Kanbur, “kış” dondurmasının tüm MADO kafelerinde tadılabileceğini belirterek, şöyle konuştu:
“Bu çeşidimizin
kalori değeri diğer dondurmalarla aynı. Ama bu çeşidimiz soğukluk hissi vermiyor. Üretimde kullandığımız girdiler de diğer dondurma çeşitlerimizde olduğu gibi salep ve keçi sütü. Yani kışlık dondurmamızın reçetesi, bir başka ifadeyle yapım tarzı farklı.
Amacımız insanların kışın da dondurma yemesini sağlamak. Bizim geleneksel kış tatlılarımız var. Örneğin karsambaç bu tatlılardan biri. Kış mevsiminde kar ile pekmez karıştırılarak yapılırdı. Karsambaç şimdilerde unutuldu. Biz karsambaçtan yola çıkarak kış dondurmasını ürettik.”
“SEZONLUK ÜRÜN OLMAKTAN ÇIKTI”
Kanbur, yeni çeşitler geliştirerek dondurmayı tüketimi sezonla sınırlı bir ürün olmaktan çıkardıklarını vurguladı.
3 kuşaktır dondurmacılık yapan bir ailenin fertleri olduklarını ifade eden Kanbur, “Eskiden Türkiye'de kışın dondurma olmazdı. Dondurma sezonu 23 Nisan'da başlar ve Cumhuriyet Bayramı'nda sona ererdi” diye konuştu. Kanbur, sözlerini şöyle sürdürdü:
“1980'de ilk olarak işyerimizin camına 'sobanın karşısında dondurma yiyin' diye bir yazı astım. Aman Allah'ım öyle tepkiler aldım ki inanamazsınız. 'Kışın dondurma yenir mi?' dediler. Sonra yavaş yavaş insanlar kışın dondurma yemeye alıştı. Biz de kış mevsiminde önce haftanın bir günü, sonra iki günü sonra da her günü dondurma yapmaya başladık.

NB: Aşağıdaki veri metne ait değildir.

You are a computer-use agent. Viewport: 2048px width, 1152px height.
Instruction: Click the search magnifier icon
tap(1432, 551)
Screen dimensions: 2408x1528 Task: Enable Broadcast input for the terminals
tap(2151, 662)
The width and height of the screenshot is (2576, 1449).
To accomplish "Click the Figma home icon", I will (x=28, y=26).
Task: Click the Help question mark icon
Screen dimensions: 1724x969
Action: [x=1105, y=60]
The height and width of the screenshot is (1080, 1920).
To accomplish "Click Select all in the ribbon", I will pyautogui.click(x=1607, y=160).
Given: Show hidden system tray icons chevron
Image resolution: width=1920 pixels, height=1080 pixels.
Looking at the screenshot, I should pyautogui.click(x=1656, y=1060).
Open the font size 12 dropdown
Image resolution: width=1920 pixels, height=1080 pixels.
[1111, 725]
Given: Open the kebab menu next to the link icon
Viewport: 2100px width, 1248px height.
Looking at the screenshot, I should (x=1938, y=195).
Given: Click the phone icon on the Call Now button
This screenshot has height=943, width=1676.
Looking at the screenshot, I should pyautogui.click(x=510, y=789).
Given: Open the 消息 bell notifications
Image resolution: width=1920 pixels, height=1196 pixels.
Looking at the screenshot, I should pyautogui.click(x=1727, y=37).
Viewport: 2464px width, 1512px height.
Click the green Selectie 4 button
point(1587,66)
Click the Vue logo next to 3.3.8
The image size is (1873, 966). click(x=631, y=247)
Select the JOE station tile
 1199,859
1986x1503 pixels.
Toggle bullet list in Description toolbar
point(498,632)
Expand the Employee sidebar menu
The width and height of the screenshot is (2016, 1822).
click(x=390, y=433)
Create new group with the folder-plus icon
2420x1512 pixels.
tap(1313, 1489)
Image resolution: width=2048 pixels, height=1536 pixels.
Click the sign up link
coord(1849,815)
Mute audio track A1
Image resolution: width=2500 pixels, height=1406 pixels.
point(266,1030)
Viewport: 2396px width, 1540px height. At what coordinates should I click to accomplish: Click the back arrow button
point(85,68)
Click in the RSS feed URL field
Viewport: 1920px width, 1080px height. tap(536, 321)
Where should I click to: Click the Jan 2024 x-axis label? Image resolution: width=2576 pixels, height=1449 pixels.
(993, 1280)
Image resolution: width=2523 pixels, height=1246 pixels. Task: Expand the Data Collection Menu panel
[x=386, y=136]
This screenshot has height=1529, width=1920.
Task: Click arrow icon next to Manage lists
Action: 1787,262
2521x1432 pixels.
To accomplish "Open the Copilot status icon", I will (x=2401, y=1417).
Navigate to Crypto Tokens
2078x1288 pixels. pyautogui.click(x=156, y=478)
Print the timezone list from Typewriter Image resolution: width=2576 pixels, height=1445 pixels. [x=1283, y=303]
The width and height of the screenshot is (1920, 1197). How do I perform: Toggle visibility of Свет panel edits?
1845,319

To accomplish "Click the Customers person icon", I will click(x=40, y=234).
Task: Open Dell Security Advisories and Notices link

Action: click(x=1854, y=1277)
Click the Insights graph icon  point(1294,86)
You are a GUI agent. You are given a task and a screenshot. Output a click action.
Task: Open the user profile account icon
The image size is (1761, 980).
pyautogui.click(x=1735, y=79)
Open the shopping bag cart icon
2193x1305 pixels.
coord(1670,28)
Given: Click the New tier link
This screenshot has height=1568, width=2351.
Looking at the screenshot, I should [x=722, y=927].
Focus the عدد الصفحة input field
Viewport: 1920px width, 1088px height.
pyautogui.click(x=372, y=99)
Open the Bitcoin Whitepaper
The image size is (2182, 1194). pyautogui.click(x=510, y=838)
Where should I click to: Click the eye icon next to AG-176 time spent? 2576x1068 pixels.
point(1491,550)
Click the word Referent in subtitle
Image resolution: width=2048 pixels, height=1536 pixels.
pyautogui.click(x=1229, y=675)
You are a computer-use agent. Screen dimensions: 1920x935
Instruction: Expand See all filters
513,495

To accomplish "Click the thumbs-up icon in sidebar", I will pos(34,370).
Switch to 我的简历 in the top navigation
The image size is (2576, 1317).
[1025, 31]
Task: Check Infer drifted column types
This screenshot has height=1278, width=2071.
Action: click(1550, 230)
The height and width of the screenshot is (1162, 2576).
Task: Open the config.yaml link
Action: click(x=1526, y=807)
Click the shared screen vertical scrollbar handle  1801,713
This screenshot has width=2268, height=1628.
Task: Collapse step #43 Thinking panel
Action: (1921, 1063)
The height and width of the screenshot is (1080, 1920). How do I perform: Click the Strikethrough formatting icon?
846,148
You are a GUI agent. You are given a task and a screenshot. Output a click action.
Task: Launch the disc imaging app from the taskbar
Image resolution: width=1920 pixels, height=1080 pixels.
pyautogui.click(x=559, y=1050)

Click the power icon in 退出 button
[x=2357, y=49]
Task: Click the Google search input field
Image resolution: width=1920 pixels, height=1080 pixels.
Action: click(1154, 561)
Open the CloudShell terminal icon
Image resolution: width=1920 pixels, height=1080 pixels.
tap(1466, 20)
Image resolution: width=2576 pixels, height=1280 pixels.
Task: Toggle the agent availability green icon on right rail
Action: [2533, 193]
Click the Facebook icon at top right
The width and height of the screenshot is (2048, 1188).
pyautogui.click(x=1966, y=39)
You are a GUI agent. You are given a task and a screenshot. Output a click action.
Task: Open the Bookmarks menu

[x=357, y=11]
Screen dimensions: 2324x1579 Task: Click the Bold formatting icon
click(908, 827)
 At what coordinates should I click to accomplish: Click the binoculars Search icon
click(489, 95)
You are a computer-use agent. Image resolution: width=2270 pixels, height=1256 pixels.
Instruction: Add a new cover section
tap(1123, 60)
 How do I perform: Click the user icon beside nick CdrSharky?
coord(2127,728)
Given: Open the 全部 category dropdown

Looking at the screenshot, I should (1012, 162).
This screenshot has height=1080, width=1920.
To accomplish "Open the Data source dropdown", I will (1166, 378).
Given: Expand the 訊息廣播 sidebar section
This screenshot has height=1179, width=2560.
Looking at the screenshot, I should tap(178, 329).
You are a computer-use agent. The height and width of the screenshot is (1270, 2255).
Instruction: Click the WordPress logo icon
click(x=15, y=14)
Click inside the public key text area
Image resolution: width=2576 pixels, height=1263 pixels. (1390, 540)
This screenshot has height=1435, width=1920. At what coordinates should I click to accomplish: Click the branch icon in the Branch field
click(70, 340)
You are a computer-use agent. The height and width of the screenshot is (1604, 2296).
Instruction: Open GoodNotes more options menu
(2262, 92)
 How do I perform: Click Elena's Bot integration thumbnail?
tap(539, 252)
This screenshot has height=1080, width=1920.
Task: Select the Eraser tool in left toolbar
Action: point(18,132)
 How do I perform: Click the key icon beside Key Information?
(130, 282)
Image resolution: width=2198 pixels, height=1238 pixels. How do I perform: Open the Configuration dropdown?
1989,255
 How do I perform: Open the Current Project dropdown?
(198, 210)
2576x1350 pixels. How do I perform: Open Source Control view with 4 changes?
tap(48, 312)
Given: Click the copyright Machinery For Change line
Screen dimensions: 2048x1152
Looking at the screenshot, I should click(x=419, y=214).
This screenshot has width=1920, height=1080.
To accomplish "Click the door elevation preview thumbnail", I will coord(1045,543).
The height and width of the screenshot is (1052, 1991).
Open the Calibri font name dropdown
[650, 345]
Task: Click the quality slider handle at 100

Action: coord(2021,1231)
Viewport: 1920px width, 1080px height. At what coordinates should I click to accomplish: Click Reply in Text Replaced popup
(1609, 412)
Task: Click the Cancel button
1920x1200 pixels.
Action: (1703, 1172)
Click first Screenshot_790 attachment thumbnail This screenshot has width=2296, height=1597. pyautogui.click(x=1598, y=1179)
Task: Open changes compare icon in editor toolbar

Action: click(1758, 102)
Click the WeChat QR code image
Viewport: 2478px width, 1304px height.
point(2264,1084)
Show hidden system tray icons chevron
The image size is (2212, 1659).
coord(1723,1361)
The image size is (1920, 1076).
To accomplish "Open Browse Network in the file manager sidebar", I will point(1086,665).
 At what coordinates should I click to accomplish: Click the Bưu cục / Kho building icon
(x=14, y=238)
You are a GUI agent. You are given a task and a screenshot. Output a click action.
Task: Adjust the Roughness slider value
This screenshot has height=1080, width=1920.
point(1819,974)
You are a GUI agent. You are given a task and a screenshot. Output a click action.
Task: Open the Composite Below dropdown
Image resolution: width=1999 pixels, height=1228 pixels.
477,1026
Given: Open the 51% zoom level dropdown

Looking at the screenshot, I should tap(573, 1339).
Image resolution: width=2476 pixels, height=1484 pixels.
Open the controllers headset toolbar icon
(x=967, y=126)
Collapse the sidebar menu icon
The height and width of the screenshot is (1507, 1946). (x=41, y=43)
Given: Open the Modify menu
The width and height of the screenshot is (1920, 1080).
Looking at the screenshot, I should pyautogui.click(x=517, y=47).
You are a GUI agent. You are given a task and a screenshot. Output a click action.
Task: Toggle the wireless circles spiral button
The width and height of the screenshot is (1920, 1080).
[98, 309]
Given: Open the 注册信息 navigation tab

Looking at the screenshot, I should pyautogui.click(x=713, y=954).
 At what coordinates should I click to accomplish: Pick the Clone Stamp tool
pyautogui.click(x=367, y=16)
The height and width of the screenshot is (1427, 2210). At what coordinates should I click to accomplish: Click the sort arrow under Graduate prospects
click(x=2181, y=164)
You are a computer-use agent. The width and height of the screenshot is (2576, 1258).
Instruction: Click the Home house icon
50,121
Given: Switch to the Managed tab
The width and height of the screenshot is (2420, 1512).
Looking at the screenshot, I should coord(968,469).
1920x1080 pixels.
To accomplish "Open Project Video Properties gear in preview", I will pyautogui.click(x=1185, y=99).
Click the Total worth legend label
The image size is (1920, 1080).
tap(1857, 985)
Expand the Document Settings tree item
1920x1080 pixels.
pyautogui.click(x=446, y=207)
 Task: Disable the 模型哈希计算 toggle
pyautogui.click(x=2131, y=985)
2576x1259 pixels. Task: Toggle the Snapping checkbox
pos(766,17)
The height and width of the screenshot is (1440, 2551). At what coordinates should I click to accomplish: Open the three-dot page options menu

Ar-Ge çalışmalarına adeta bir servet harcıyoruz. Biz dünya markası olma yolunda ilerliyoruz. Öyleyse bu iş Ar-Ge olmadan olmaz. Bize zaman yetmiyor. Fiziken uyuyoruz ama zihnen uyumuyoruz, zihnimiz her zaman açık. Zihnimize sürekli 'düşün' diyoruz. Düşününce de yeni çeşitler üretiyoruz.”